The goal of delivering to the Army the key capabilities it needs is best accomplished by adopting an Army modernization strategy that adds capabilities to the Army’s large force of fielded systems across five major areas including: electronic warfare, air and missile defense, cross-domain fires, advanced protection, and logistics. These capabilities will require, and can further leverage, the Army’s substantial investment made in the last two decades in networking and situational awareness. The Army can obtain the fastest, most pervasive improvement in its force by progressively fielding these improvements in regular, sizable increments. In addition, the Army’s modernization strategy should explicitly set aside room in the Program Objective Memorandum (POM) for quickly developing, prototyping, and deploying capabilities in response to emerging threats and opportunities. Because the Army’s technology pipeline currently has serious gaps, some of these capabilities may need to leverage developments undertaken outside of the Army’s technology development process by adapting mature designs to meet the Army’s needs. Although this modernization strategy would not rule out some limited investment in efforts to develop new platforms, as many of the Army’s platforms will eventually need to be replaced, such investments should be undertaken only to the extent that they do not undermine the strategy’s central approach.

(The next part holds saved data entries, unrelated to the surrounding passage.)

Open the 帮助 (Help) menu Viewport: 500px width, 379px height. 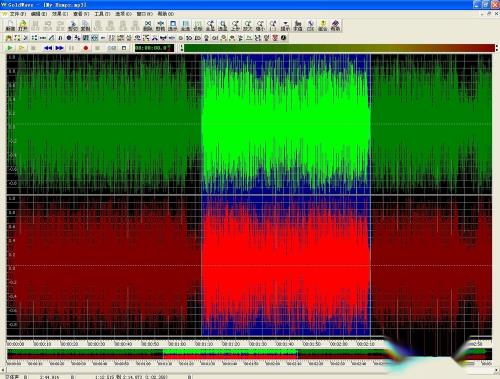[x=166, y=14]
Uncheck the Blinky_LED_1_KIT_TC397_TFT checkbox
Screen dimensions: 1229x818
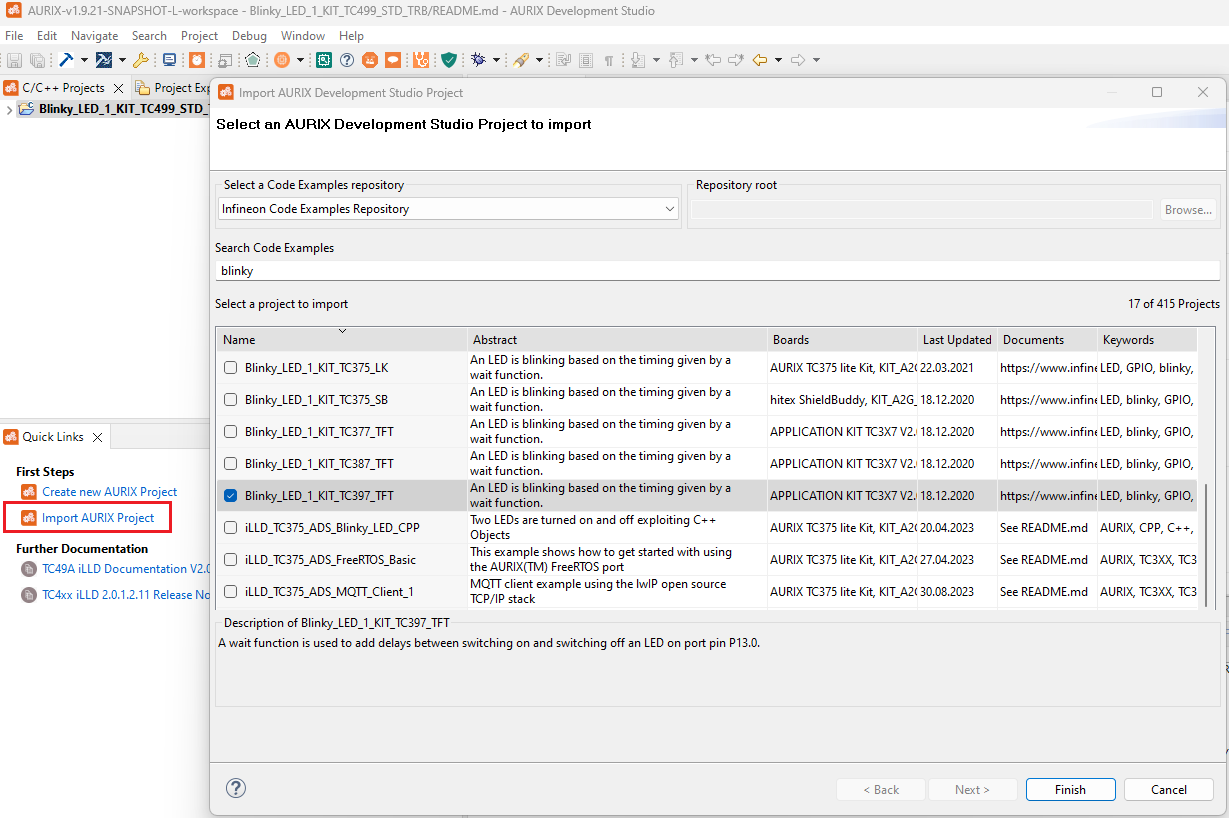point(231,496)
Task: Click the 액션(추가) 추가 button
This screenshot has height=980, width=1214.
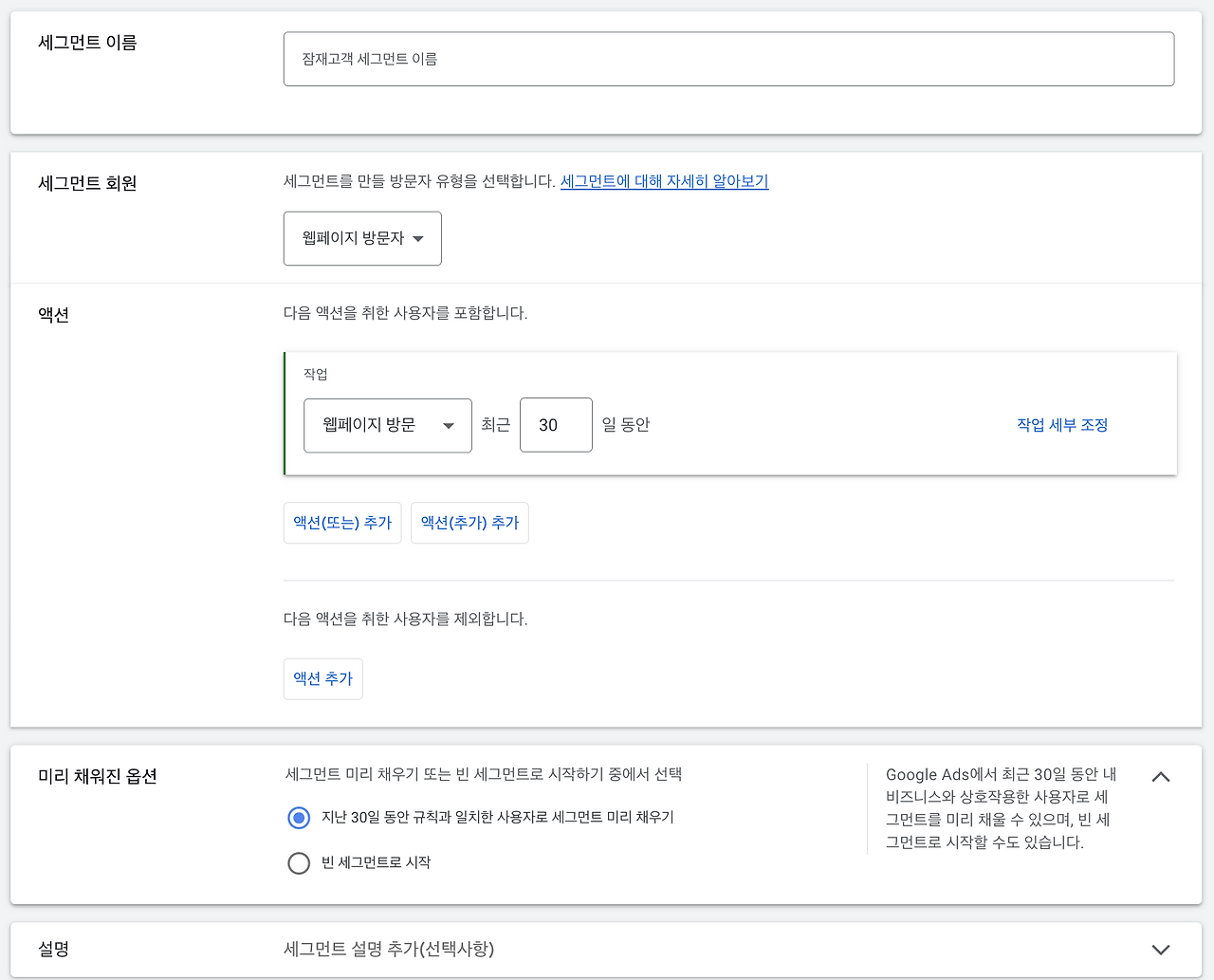Action: pos(469,523)
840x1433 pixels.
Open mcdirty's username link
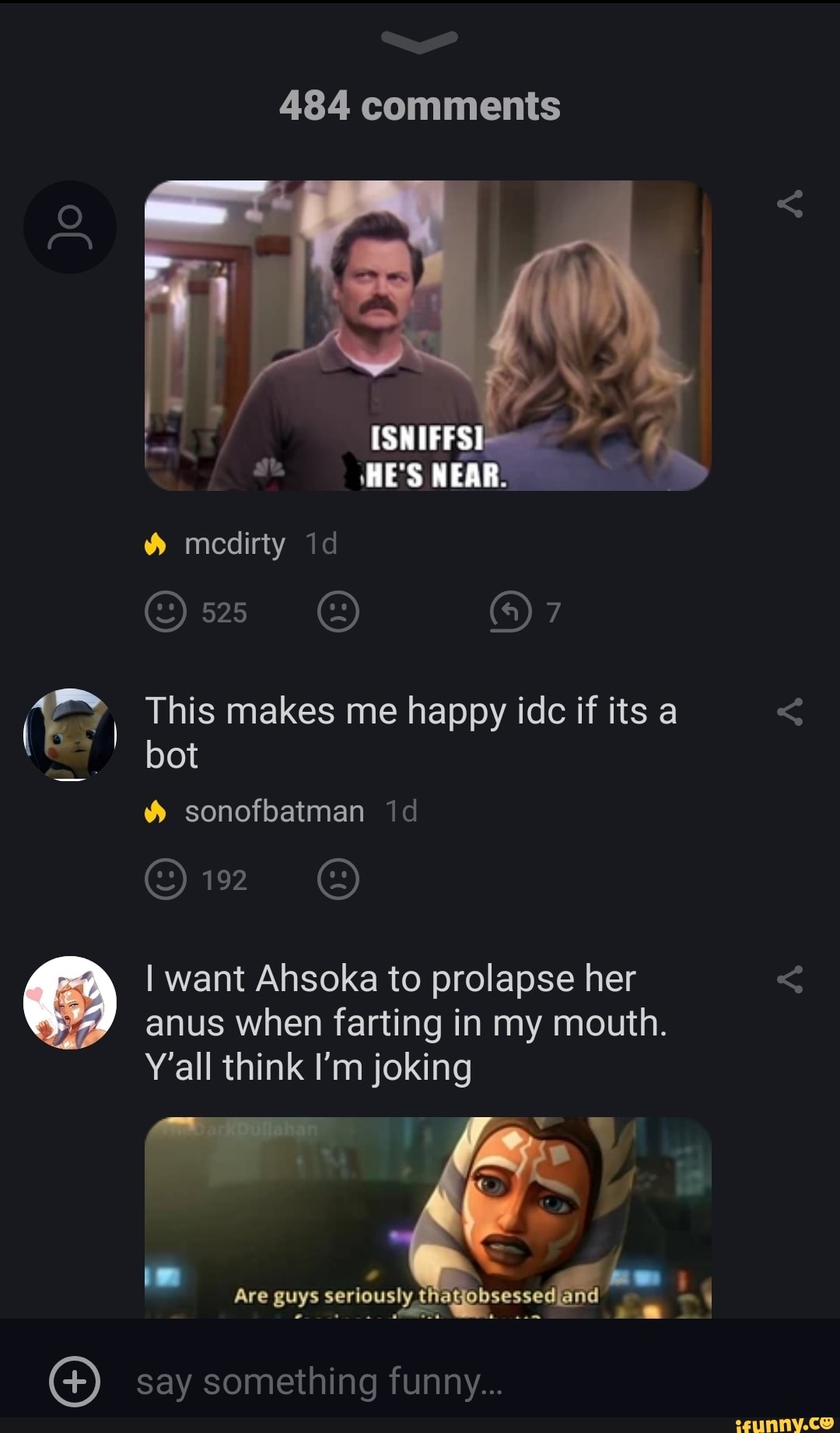pyautogui.click(x=234, y=544)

This report characterizes the context and nature of the Army’s modernization challenge and recommends ways the Army can maximize the effectiveness of its modernization budget going forward. From this analysis, the study team identified the following key findings informing and recommendations for addressing the Army’s modernization imperative.

Army Modernization Outlook Findings

  1. The Army is experiencing a modernization triple-whammy. Historic budget drawdowns, the failure of many programs in the Army’s most recent modernization cycle, and unprecedented declines in research, development, test, and evaluation (RDT&E) have left the Army in a precarious position.

  2. Current Army modernization is insufficient and below historical averages. The FY17 POM projects Army modernization funding that is approximately $7 billion below its historical average and about $9 billion below a conservative estimate of the average modernization funding level during periods of increasing budgets.

  3. Under current plans, there is little budget relief on the way. Over the course of the Future Years Defense Program (FYDP), planned Army modernization funding remains just above the existing levels.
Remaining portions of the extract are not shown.